Protection for children

Bozell formed the group in 1995 with legendary entertainer Steve Allen to protect children from graphic sex, violence and profanity on TV. The group’s hammer is its ability to pressure advertisers to abandon programs it finds objectionable, prompting criticism from some in Hollywood that PTC’s advocacy borders on censorship.

Under Winter, who became president in 2007, the group expanded its mission to advocate for TV channels to be sold a la carte to give consumers more control over programming. One of the group’s top priorities has been lobbying the FCC to revamp the TV Content Ratings, and it supports legislation to create a safer internet for children.

What brought Winter and MacFarlane together?

After PTC called a 2015 “Family Guy” episode “stupid” and filled with “misogyny … crude references to sex acts and genitalia,” MacFarlane invited Winter or two writers of his choosing “to write an episode of ‘Family Guy’ the way you think ‘Family Guy’ should be written.”

The PTC, MacFarlane recalled recently, might have drafted “an awesome, killer script that was funnier than anything that we could have come up with.” But he figured the group might balk. “Then, we could say: ‘Well, if you don’t want to do the job, then don’t criticize the way we do it.’ ”

Cumulative impact

Winter explained the PTC’s goal wasn’t to dictate content — but to raise awareness about how some subject matter might harm children. He declined the offer. But he pointed to “at least 58 instances” of jokes about sexual violence during a three-year period on “Family Guy.”

“What is the cumulative impact on children who watched those programs?” Winter wrote. “I humbly and respectfully ask you to help change the dialogue.”

“I was properly humbled,” MacFarlane said, “and I figured that I gotta give him a call.”

At their recent meeting, Winter acknowledged being nervous about getting together.

“We had taken some pretty serious potshots,” Winter, said. “I never want to make a beef personal … but we called you out by name in our fundraising pieces.”

“My parents let me watch ‘Animal House,’ ‘Caddyshack,’ ‘Stripes’ … these R-rated comedies when I was 7,” MacFarlane said. “I had a very strong family unit and so there wasn’t much damage that was done from those films. … But when your kid is being raised by TV, it could be a different story.”

Now, he has a greater appreciation for the PTC and its work. “I think it is a healthy, necessary thing for them to exist in the same world as what we are doing,” MacFarlane said.

Channeling change

Since their first meeting, Winter said he’s noticed a change on “Family Guy.”

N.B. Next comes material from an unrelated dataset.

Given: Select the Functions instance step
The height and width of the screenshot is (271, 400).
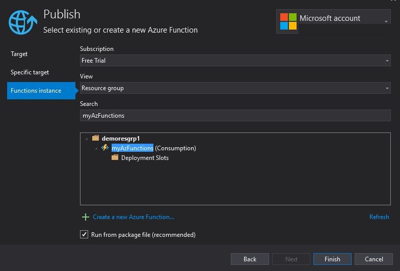Looking at the screenshot, I should point(36,91).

“There was not one single joke about sexual assault for more than three years — until a couple of weeks ago,” Winter told MacFarlane.

MacFarlane said he wasn’t sure whether his friendship with Winter rubbed off on “Family Guy” because he hasn’t written an episode in eight years. Still, he is trying to move beyond his potty-mouth persona.

And he is channeling the change through “The Orville,” the science-fiction spoof in which MacFarlane plays Capt. Ed Mercer, a kindly 25th-century military man who commands a starship as he tries to mend his broken life.

“The Orville” has “morphed from slapstick, juvenile comedy into a much more thoughtful sci-fi drama,” a PTC analyst wrote in a recent review. The show, she wrote, tackled weighty topics, such as pornography, genocide and social media, with “surprising maturity, sophistication, and with ultimately pro-social messages.”

“If the president of the Parents Television Council and the creator of ‘Family Guy’ can have this kind of a relationship, maybe other folks might be able to try to do the same thing,” Winter said.